Retomar o fio rompido

Precisaríamos saber se, ou em que medida, as contestações de 2009, no Irã, retomam e se vinculam àquelas do glorioso levante de 1978-9. Talvez, sua única possibilidade de sucesso esteja nessa retomada.

A partir da revolução de 1979, estabeleceu-se no Irã uma hierocracia (a intermediação da relação entre a potência da multidão e a divina, por um corpo de teólogos, que se apropriam, em detrimento da multidão, das prerrogativas da interpretação da causa essendi do Reino de Deus).

Pelo menos uma boa parte dos insurgentes de 1978-9 (na época, havia a aparência de unidade, ou havia unidade, mas constituída apenas em torno de alguns poucos pontos incontroversos) não desejava a hierocracia, mas algo como uma teocracia (a sujeição direta de toda a multidão a Deus, que só tem uma solução na democracia – que obviamente não é ocidental como "a nossa").

Hoje, 2009, não parece ser possível a unidade atingida em 1978 (pela inabilidade do Xá e pela habilidade de Khomeini, que não apresentava um programa positivo de governo, mas apenas dizia não ao programa biopolítico do Xá).
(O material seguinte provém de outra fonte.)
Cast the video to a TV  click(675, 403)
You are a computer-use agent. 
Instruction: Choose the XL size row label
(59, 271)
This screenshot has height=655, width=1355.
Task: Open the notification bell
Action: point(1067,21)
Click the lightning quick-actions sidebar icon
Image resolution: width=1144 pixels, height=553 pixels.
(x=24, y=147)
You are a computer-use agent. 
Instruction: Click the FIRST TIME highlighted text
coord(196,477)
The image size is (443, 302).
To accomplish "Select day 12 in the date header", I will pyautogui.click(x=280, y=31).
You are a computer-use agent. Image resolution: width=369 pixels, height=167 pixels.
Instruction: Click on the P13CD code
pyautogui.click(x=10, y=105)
Ora, foi justamente a potência dessa unidade que consumiu o poder (sempre algo imaginário) do Xá.

O mártirio suprime a essência da política

Novamente, paira por lá a sombra do martírio: “Mr. Moussavi says he has taken a path that has no return and he is ready to make sacrifices.

Mas quando a flâmula do autossacrifício começa a flamejar, a coisa se incendeia.
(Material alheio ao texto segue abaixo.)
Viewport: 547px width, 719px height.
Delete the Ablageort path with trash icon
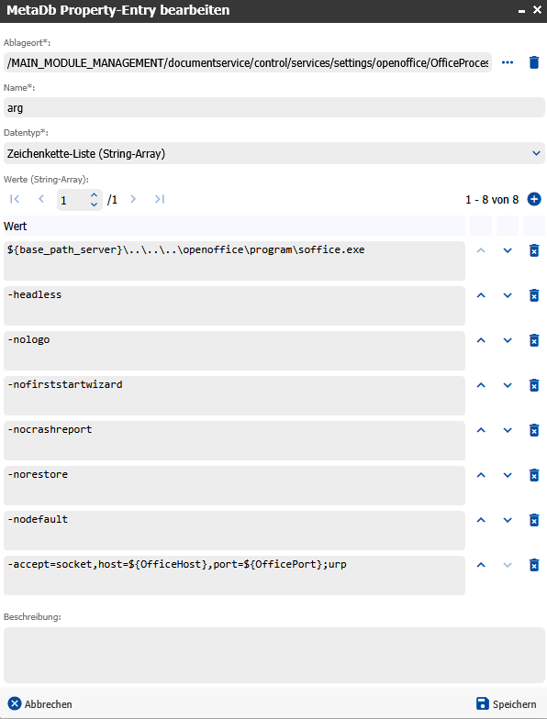[534, 62]
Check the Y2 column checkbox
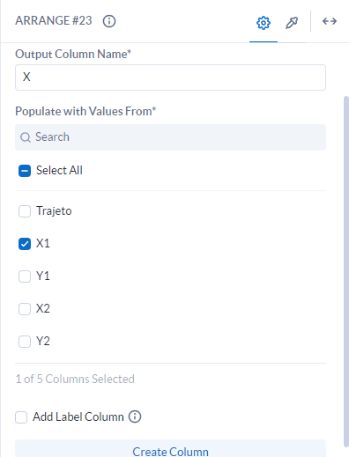This screenshot has height=457, width=349. 25,342
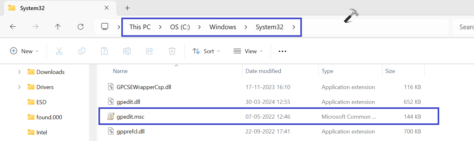This screenshot has height=141, width=474.
Task: Add a new File Explorer tab
Action: [x=127, y=8]
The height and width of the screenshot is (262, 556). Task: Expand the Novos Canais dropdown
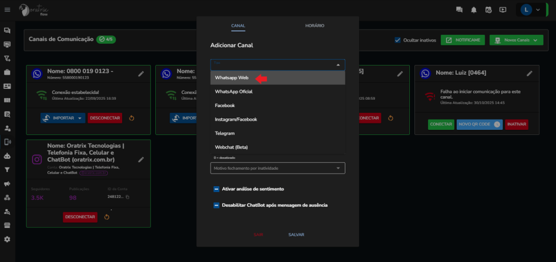click(x=516, y=40)
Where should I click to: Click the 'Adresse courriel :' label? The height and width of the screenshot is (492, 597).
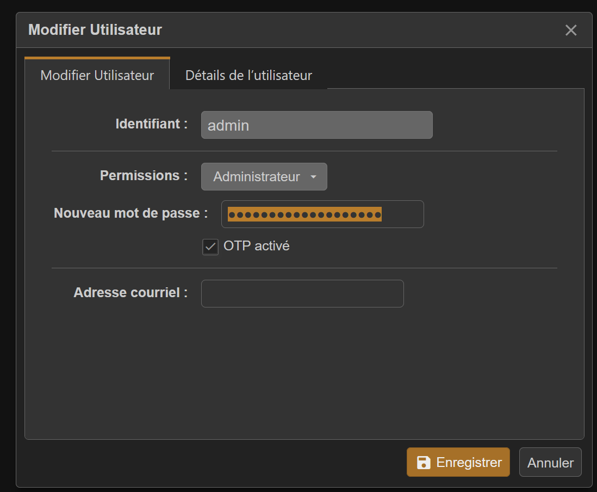[x=130, y=293]
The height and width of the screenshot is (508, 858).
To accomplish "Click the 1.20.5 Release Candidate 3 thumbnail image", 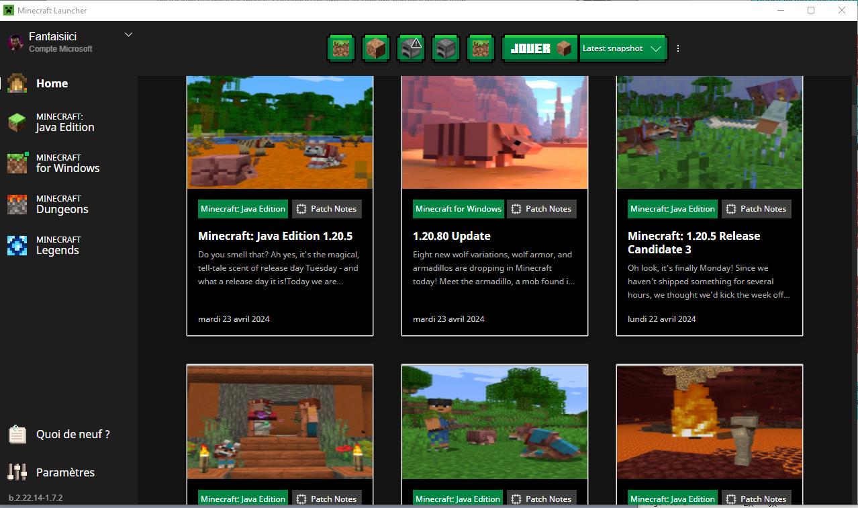I will point(709,132).
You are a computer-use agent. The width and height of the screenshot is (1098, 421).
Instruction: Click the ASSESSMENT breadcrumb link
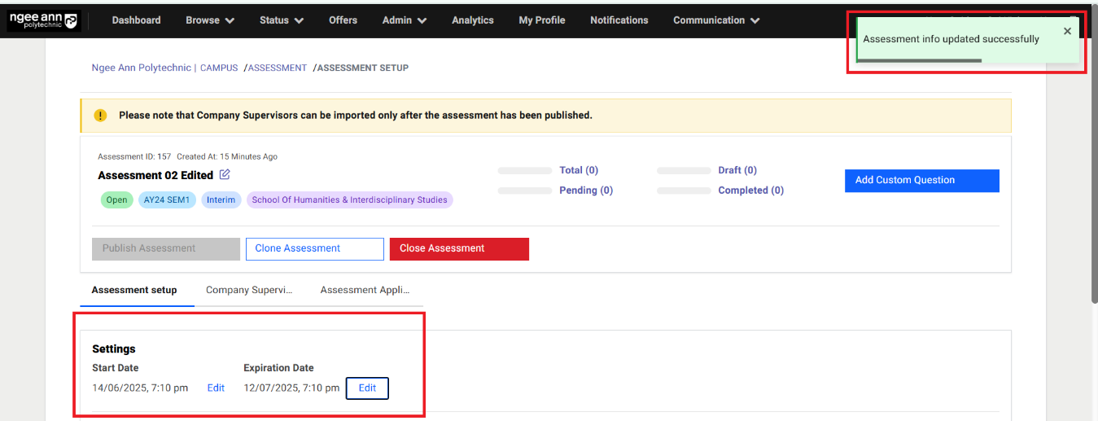[x=278, y=68]
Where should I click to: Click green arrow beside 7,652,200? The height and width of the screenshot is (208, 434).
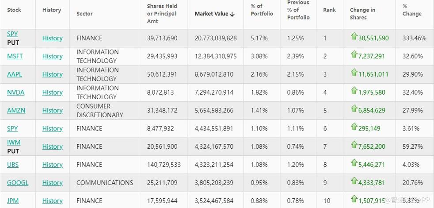pyautogui.click(x=354, y=145)

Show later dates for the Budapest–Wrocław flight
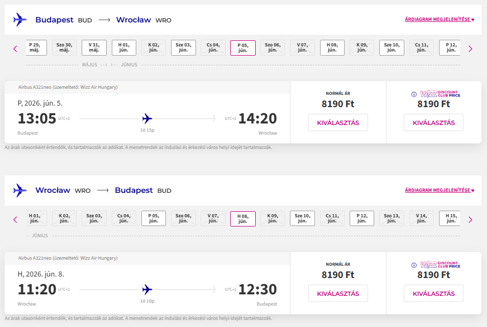click(470, 48)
A abertura para a morte suprime o fundamento da biopolítica, que é a promoção da vida.

Mas como chegamos nisso – dizer que um regime hierocrático é um regime biopolítico? O corpo de teólogos, no Irã – a fuqaha, não cuida da alma e descuida do corpo?
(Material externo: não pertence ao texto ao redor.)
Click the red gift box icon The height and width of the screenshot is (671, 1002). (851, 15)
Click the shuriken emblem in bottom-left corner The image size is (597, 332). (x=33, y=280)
O martírio não só suprime a essência da biopolítica, o que parece incontestável, como também, mais essencialmente, ele suprime a razão de ser de qualquer política.

Meu time

Então, eu seria um flamenguista?

Questão de torcida...

No momento fundamental para o Irã, em que reaparece a potência viva da multidão, Lula, ao que se anuncia, dá um passo atrás e faz sua a retórica conservadora: "Eu não conheço ninguém, a não ser a oposição, que tenha discordado da eleição do Irã. Não tem número, não tem prova. Por enquanto, é apenas, sabe, uma coisa entre flamenguistas e vascaínos", afirmou o presidente, segundo a BBC.

As desvinculações que possibilitaram a biopolítica

O vínculo entre a finitude humana e o infinito era (e ainda é, mas numa medida menor) intermediada, por via da imaginação, pelas religiões.

O racionalismo radical fez a crítica da imaginação e do seu aspecto nefasto, a superstição, que permite a captura política do vínculo finito-infinito, com a instituição de modos de assujeitamento teológicos. O racionalismo radical, porém, resguarda o acesso ao infinito, via intuição intelectual (via perardua).

O iluminismo tardio, por sua vez, faz a crítica da própria intuição intelectual, denunciando sua impossibilidade. Com isso, no limiar da modernidade, estão cortados os dois vínculos que o ser humano estabelecia com o infinito: a imaginação e a intuição intelectual. Nessa concepção, não estamos apenas privados de nossa remissão ao infinito, essa remissão nos é mesmo negada.

Dentro desse movimento, o romantismo e o idealismo talvez tenham sido apenas o fôlego moribundo do pré-moderno.

O finito em sua finitude absoluta, esse seria o legado à disposição da modernidade.

Desse legado, de nossa ruptura absoluta com o infinito, da remissão do finito à sua finitude, pensou-se constituir a liberdade, embora, para ser rápido, instituiu-se a biopolítica.

Fazer do filme, uma pintura

A saturação de nossa imaginação (como as imagens do cotidiano saturam a retina do gato) tende a fixar, na ciência do que costuma acontecer, o que em si é móvel. Atribuímos a essa ciência o que fixamos e universalizamos, pois a multiplicidade de singularidades móveis não pode ser alcançada pela imaginação. Como o gato, fazemos da vida ciência, só porque nossa imaginação falha.

Casuística III

Aos olhos do gato, aquelas cenas cotidianas matinais, o café do bule à taça, o movimento de vai e vem, o som vivo de chamados mútuos, a colocação de objetos em sacos, o arrastar de cadeiras, a pressa, a esgrima com facas e colheres, o cheiro de manteiga e pasta de dente, até que a porta se abrisse, e tudo isso e todos escoassem por ela, formavam como uma só cena, fixa nas impressões acumuladas, ao longo dos anos, sobre sua retina, mais uma pintura do que um filme.